Brief> Print nothing but the lines below starting at the line that holds "Image resolution: width=426" and ending at the line that holds "Task: Switch to the Expired tab", including both, each exactly as written.
Start of Material provided
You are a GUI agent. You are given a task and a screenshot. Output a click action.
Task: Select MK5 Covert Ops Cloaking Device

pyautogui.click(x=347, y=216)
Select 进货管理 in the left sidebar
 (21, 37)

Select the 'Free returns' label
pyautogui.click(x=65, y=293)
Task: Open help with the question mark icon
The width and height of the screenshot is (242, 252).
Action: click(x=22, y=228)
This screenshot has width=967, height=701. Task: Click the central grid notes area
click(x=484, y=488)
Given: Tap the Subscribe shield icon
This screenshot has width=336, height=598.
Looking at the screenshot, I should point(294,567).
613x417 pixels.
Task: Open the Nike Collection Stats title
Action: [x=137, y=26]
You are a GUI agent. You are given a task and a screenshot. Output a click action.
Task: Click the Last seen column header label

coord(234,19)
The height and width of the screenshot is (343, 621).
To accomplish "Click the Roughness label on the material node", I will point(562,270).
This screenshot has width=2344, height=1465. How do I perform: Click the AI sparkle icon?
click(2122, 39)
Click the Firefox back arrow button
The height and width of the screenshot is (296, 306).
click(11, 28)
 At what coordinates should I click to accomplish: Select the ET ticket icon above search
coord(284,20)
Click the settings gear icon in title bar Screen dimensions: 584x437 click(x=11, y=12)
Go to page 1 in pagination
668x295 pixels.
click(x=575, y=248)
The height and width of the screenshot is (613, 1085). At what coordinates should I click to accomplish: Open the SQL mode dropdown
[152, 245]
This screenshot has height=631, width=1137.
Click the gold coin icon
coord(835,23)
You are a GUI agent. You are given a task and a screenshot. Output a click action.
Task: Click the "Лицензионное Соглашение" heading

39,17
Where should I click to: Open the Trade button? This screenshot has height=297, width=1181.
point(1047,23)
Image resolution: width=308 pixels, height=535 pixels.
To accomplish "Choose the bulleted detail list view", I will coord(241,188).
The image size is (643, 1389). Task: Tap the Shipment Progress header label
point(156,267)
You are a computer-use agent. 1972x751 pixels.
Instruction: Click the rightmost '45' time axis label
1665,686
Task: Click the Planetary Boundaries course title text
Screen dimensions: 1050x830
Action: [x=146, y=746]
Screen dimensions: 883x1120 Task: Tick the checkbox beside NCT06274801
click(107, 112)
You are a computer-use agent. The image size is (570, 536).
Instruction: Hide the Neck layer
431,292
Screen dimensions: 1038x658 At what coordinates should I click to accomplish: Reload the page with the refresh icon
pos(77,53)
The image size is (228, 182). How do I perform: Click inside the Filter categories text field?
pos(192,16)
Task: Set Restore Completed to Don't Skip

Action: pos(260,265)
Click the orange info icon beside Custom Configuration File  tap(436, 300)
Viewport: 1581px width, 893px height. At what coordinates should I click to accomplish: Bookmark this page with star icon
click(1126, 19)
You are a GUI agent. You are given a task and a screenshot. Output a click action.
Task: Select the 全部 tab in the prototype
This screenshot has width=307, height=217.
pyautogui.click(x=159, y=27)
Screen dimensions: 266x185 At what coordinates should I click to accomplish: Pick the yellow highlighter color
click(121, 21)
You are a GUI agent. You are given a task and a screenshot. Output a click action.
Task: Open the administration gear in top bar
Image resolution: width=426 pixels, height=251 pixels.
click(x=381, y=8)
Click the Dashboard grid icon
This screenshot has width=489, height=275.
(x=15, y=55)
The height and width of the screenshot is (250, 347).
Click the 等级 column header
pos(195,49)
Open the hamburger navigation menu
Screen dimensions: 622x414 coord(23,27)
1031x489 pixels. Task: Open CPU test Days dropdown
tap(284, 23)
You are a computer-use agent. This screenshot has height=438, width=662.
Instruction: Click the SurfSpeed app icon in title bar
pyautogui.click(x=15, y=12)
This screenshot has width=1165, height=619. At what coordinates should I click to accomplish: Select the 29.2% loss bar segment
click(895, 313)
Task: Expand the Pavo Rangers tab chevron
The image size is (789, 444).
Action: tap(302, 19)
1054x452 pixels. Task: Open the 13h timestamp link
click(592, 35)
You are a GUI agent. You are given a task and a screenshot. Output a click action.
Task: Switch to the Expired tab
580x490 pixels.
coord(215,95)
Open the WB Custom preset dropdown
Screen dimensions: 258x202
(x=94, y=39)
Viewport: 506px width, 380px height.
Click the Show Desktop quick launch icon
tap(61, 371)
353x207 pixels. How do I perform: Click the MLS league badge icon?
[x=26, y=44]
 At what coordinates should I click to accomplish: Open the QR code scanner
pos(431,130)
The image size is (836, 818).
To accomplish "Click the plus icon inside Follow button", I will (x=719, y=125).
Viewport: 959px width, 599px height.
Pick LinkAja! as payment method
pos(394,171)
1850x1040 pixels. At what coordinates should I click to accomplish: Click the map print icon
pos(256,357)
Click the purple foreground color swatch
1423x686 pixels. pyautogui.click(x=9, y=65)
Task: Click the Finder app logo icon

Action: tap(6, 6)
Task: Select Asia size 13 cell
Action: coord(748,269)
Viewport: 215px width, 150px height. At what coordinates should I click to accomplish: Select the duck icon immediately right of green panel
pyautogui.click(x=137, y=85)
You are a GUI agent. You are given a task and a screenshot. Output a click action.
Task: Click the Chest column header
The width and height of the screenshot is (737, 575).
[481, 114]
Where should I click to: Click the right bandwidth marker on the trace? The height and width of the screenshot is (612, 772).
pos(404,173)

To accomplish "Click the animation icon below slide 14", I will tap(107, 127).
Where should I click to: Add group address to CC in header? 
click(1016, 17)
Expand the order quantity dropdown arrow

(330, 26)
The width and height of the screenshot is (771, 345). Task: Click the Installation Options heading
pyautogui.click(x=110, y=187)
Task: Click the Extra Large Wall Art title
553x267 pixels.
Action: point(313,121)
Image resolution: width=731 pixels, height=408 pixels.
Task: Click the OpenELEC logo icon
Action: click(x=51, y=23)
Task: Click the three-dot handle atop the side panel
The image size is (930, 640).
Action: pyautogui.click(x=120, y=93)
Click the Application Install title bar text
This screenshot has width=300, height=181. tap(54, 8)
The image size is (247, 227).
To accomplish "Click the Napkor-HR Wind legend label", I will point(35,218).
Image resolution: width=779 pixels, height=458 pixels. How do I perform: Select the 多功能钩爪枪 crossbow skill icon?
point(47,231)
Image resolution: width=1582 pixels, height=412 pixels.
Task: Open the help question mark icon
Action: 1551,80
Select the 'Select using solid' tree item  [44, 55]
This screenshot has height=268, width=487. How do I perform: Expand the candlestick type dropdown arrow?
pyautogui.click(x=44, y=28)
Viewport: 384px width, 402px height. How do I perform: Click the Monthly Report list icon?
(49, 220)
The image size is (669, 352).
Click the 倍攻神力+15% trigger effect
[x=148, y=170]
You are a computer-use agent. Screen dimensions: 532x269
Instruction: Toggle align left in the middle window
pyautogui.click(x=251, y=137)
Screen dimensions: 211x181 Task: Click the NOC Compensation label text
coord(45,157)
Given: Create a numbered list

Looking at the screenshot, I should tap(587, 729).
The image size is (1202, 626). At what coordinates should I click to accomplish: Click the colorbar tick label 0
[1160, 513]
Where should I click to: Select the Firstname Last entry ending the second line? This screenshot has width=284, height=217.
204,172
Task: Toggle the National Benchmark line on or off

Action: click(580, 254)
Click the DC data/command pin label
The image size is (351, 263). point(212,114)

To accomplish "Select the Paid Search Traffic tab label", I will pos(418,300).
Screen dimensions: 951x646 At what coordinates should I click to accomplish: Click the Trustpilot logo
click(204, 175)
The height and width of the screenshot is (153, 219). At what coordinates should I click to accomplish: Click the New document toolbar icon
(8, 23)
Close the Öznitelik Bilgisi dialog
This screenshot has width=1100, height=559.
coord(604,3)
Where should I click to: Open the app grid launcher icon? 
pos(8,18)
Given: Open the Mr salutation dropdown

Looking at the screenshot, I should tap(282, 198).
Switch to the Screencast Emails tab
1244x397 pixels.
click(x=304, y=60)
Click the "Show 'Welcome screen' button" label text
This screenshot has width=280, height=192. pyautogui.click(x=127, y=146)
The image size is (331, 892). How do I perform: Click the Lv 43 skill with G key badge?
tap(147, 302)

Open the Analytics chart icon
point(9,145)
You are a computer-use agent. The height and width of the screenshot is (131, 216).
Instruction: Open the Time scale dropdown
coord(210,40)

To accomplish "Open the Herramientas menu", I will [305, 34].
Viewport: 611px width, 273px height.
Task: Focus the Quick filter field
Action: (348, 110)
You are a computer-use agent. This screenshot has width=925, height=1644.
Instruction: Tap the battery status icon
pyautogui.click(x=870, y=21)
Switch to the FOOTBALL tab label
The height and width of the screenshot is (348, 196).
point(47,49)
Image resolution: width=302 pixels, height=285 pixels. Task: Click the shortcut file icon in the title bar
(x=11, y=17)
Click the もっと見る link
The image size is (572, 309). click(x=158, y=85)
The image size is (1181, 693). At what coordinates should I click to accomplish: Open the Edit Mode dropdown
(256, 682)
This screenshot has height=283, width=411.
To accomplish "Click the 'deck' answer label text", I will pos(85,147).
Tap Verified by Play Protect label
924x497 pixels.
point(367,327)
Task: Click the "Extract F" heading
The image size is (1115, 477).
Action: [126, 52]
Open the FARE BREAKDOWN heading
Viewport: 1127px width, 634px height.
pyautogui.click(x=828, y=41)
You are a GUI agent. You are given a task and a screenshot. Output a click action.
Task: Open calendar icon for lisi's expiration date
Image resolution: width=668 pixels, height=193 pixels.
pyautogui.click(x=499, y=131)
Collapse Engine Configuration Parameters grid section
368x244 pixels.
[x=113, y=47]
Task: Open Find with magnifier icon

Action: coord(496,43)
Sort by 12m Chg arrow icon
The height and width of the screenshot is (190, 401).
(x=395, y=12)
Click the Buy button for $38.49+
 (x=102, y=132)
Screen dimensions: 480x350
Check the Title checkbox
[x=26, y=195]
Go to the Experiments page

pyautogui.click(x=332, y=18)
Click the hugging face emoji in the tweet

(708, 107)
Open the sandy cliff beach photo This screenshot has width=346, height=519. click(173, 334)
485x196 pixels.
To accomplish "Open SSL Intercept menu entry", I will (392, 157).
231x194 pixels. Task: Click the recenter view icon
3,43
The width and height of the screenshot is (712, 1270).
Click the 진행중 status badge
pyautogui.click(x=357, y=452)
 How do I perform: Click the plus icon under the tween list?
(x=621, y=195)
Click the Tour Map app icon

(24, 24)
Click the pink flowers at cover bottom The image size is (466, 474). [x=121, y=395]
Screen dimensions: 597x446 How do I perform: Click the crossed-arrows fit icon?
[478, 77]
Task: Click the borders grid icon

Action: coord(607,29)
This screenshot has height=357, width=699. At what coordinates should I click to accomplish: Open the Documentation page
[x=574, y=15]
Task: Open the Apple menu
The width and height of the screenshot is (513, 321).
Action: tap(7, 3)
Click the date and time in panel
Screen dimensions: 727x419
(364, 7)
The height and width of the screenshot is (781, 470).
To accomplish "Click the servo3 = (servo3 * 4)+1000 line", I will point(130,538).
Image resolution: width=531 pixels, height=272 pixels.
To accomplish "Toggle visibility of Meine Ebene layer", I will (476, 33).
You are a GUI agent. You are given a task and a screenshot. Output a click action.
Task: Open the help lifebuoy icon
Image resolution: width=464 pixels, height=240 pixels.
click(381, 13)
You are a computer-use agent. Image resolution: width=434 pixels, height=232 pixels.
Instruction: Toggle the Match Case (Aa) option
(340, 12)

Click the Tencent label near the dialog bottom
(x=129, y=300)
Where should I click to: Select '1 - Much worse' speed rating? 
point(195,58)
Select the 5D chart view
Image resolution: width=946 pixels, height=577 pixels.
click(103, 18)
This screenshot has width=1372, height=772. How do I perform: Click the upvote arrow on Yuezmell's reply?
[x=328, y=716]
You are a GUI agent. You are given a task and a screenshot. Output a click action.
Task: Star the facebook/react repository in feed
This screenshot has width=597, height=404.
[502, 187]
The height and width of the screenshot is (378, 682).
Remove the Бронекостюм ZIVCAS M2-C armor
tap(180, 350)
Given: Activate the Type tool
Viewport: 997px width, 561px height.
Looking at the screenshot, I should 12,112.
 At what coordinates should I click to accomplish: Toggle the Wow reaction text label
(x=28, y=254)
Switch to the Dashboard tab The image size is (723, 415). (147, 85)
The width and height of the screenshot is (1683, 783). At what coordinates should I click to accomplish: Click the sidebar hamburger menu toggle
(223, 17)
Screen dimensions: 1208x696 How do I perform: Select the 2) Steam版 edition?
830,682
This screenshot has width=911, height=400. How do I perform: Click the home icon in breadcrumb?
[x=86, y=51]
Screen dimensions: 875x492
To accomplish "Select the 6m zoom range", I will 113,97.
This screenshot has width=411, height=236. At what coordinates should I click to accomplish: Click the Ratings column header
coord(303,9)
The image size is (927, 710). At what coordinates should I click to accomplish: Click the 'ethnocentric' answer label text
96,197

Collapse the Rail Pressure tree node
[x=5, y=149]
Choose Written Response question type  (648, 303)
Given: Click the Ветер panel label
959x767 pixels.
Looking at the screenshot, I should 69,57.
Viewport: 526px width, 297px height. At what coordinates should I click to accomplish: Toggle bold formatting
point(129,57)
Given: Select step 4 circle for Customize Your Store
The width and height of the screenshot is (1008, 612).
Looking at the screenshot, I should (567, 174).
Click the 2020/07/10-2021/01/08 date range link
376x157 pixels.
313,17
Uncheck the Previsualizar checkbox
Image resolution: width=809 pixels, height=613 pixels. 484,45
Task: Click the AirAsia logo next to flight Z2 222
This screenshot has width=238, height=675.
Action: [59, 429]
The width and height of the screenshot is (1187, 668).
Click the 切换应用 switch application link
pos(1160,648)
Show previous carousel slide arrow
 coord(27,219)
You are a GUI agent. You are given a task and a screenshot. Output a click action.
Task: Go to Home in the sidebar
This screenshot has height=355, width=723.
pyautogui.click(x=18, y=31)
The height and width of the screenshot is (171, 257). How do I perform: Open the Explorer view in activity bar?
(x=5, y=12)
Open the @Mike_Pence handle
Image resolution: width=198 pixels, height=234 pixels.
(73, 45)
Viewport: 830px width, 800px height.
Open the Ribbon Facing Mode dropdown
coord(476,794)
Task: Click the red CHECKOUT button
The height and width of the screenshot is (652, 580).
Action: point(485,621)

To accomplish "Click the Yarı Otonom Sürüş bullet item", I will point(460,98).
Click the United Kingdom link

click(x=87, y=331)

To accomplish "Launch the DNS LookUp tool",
End of Material provided
Task result>
Image resolution: width=426 pixels, height=251 pixels.
click(x=381, y=8)
Click the Dashboard grid icon
This screenshot has width=489, height=275.
(x=15, y=55)
The height and width of the screenshot is (250, 347).
Click the 等级 column header
pos(195,49)
Open the hamburger navigation menu
Screen dimensions: 622x414 coord(23,27)
1031x489 pixels. Task: Open CPU test Days dropdown
tap(284, 23)
You are a computer-use agent. This screenshot has height=438, width=662.
Instruction: Click the SurfSpeed app icon in title bar
pyautogui.click(x=15, y=12)
This screenshot has width=1165, height=619. At what coordinates should I click to accomplish: Select the 29.2% loss bar segment
click(895, 313)
Task: Expand the Pavo Rangers tab chevron
The image size is (789, 444).
Action: tap(302, 19)
1054x452 pixels. Task: Open the 13h timestamp link
click(592, 35)
You are a GUI agent. You are given a task and a screenshot. Output a click action.
Task: Switch to the Expired tab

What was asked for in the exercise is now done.